An orchestrator is not a transformation engine. It does not know how to clean a customer record or aggregate a fact table. It calls out to other systems (a Snowflake warehouse, a Spark cluster, a Python container) that do the actual work, and tracks whether those calls succeeded. The line between orchestrator and worker is sharp and intentional. The orchestrator stays small and reliable; the heavy compute lives elsewhere. Confusing the two leads to orchestrators that try to do everything and fail at the one thing they were chosen for.

✓Orchestrator Owns

When a DAG starts
What order tasks run in
Retry policy and failure routing
The UI that shows run state

•Worker Systems Own

The actual transform: SQL, Spark, Python
Reading from sources and writing to destinations
Heavy compute and memory
The data shape itself

An orchestrator without a UI is a black box. The UI is not a nice-to-have; it is the on-call surface that turns failures into something a human can act on.

Four responsibilities define an orchestrator: schedule, resolve, retry, and show.

Retries belong to the orchestrator because they require knowledge of the dependency graph.

The orchestrator delegates compute; it does not perform transforms itself.

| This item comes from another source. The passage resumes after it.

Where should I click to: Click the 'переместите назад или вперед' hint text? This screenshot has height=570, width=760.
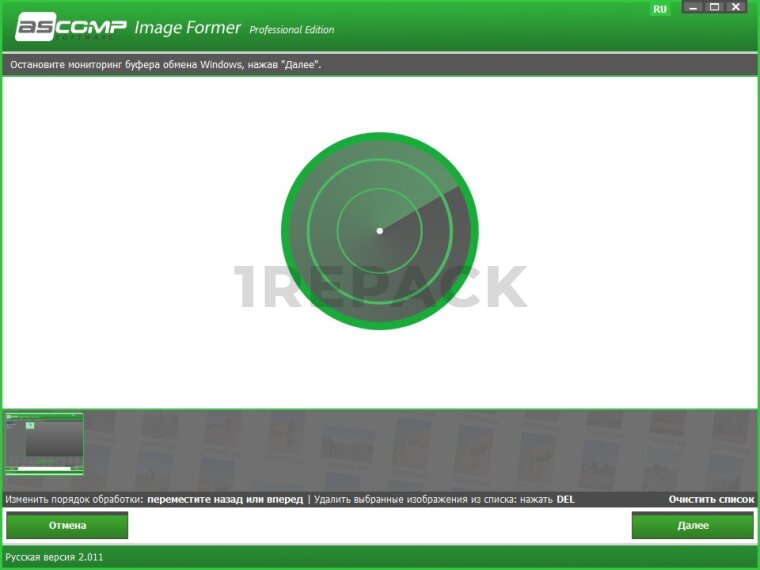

The Major Orchestrators by Name

Daily Life

Interviews

Name the three major orchestrators, describe what each emphasizes, and explain the shared model that makes them interchangeable in concept.

Three orchestrators dominate modern data engineering: Airflow, Dagster, and Prefect. Each ships the four responsibilities described in the previous section, but they make different choices in the API and the philosophy. Knowing the names matters because production environments have already chosen one (or, more often, are slowly migrating from one to another). Knowing what they have in common matters more, because the choice of tool changes which buttons are pressed, not what the buttons do.

Apache Airflow

Airflow is the oldest and most widely deployed of the three. Maxime Beauchemin started it at Airbnb in 2014, and it became an Apache project in 2016. Pipelines are declared as Python files; tasks are operators (PythonOperator, BashOperator, SQLOperator) connected with the >> operator. The model is task-centric: tasks are the unit of scheduling, and dependencies are between tasks. Strengths include enormous community, broad operator coverage, and stable production track record. Trade-offs include a steeper learning curve, an older imperative model, and a tendency for DAGs to grow into procedural Python code that drifts from declarative dependency definition.

Dagster

Dagster, started by Nick Schrock at Elementl in 2018, takes an asset-first view. The unit of declaration is the data asset (a table, a file, a feature) and the orchestrator computes which assets need to be refreshed and how. Tasks still exist underneath, but the API foregrounds the data, not the work. Strengths include a typed pipeline model, software-defined assets, strong local testing story, and an asset graph view that mirrors the data lineage. Trade-offs include a smaller community than Airflow, more conceptual overhead for engineers used to the task-first model, and fewer pre-built integrations.

Prefect

Prefect, started by Jeremiah Lowin in 2018, was built as a reaction to Airflow's quirks. Pipelines are flows, tasks are decorated Python functions, and the orchestration model is dynamic: the flow can decide at runtime which tasks to run. Strengths include a Pythonic API, a clean dynamic execution model, and a hybrid execution architecture where the orchestrator runs in the cloud and the workers run in the company's own infrastructure. Trade-offs include a smaller deployment footprint than Airflow, faster API churn between major versions, and less mature support for the long-tail of niche source systems.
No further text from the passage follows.